CC BY-NC-ND 4.0 · Indian J Med Paediatr Oncol 2018; 39(02): 250-253
DOI: 10.4103/ijmpo.ijmpo_207_17
Case Report

Mixed Nonseminomatous Germ Cell Tumor with Rhabdomyosarcomatous Malignant Transformation in a Pediatric Patient

Robin L Pham
University of North Texas Health Science Center, Fort Worth, TX, USA
,
Anish Ray
Cook Children's Medical Center, Fort Worth, TX, USA
,
Linda R Margraf
Cook Children's Medical Center, Fort Worth, TX, USA
› Author Affiliations
Financial support and sponsorship Nil.
 

Abstract

Testicular germ cell tumors (GCTs) are the most common malignancy in males aged 15–34. The transformation of GCTs into secondary somatic-type malignancies is rare, and the lack of clear treatment guidelines presents a clinical challenge for treating physicians, especially when chemosensitivities do not overlap.
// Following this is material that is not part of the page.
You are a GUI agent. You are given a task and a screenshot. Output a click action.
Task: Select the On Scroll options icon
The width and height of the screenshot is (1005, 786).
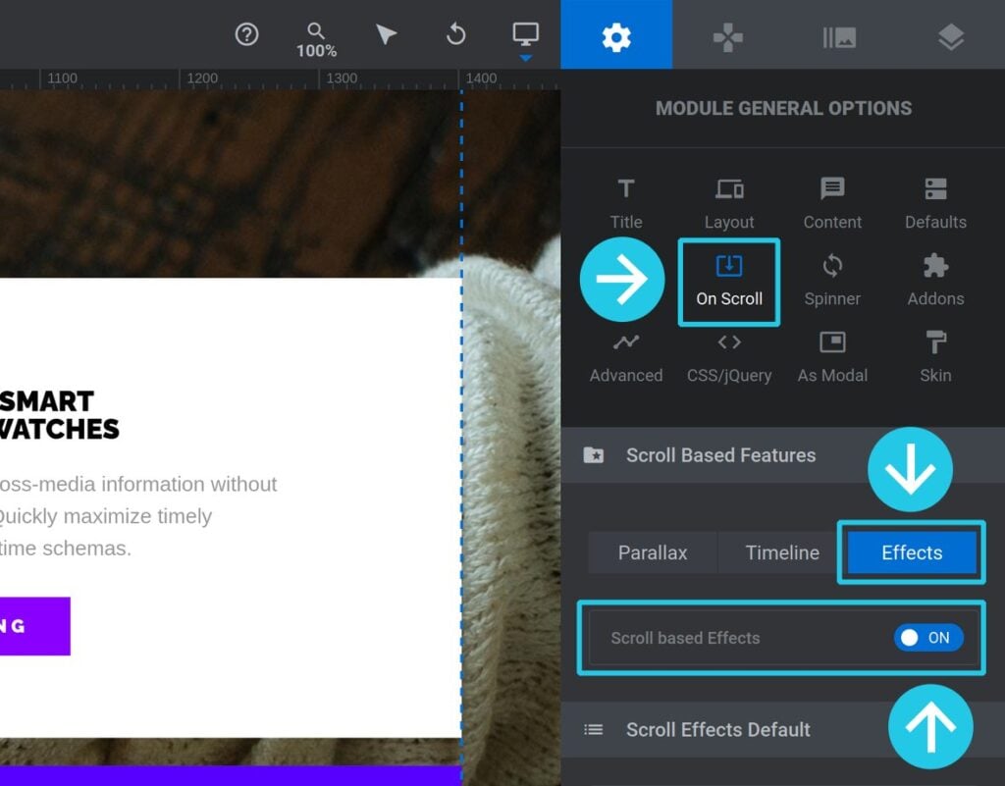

We present the case of a 15-year-old-male with a mixed nonseminomatous malignant GCT with an embryonal rhabdomyosarcoma component, which made up 60% of the primary tumor. He was successfully treated with surgical resection and chemotherapy. We highlight our experience in diagnosing and treating this tumor, and through literature review, suggest treatment guidelines for treating a pediatric patient with similar tumor presentation.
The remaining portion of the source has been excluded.